(PROVIDED ENTRIES)

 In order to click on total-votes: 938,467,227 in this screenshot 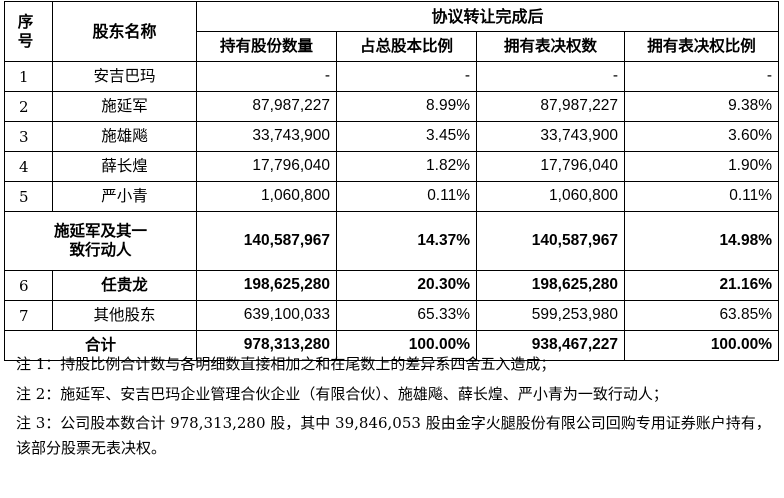, I will do `click(550, 346)`.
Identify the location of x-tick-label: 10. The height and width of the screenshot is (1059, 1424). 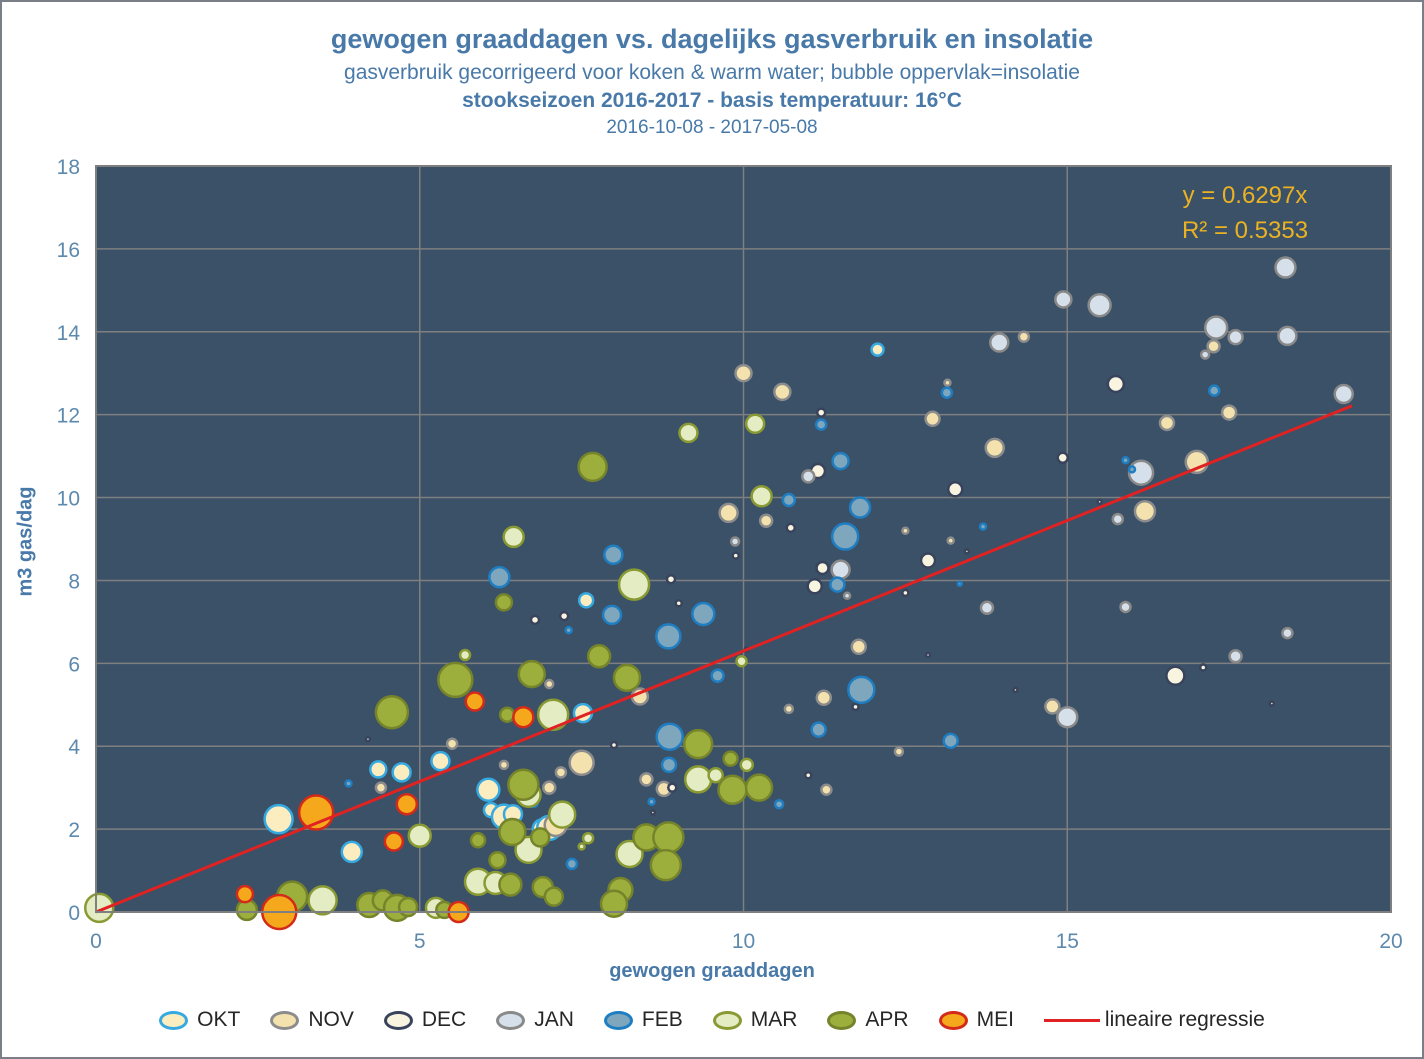
(744, 942).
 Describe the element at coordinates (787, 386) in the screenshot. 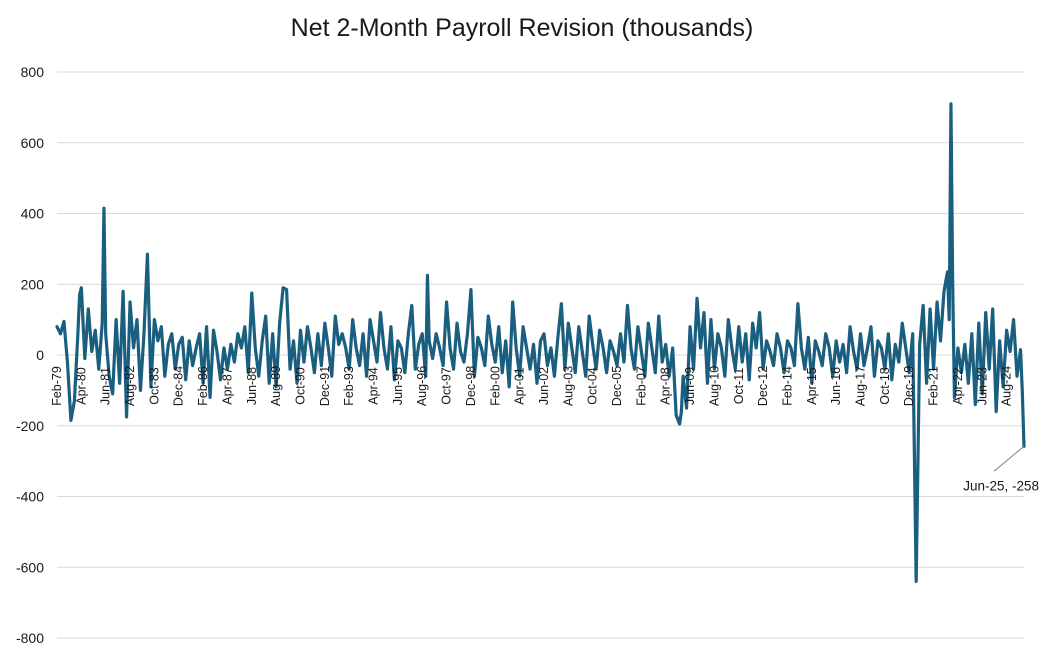

I see `x-tick-label: Feb-14` at that location.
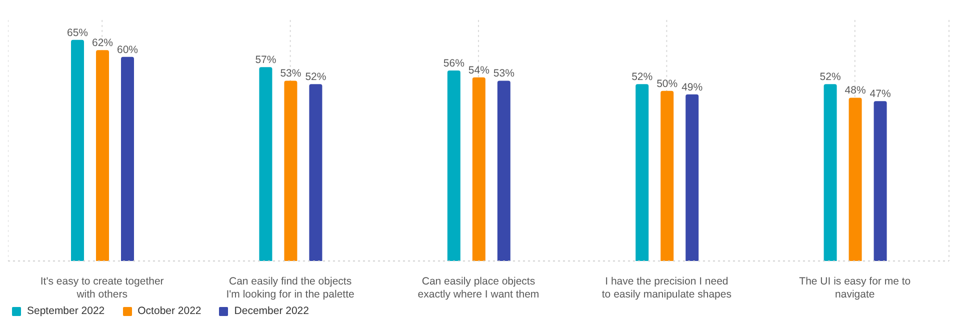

(End PROVIDED ENTRIES)

Rewrite the lines from the one containing "Describe the element" through the end of the records, inclusive, with "screenshot" replaced by "screen capture" and nothing else changed. Leave the pictures out of your answer.

SOLUTION FOR THIS TASK
 Describe the element at coordinates (787, 386) in the screen capture. 

I see `x-tick-label: Feb-14` at that location.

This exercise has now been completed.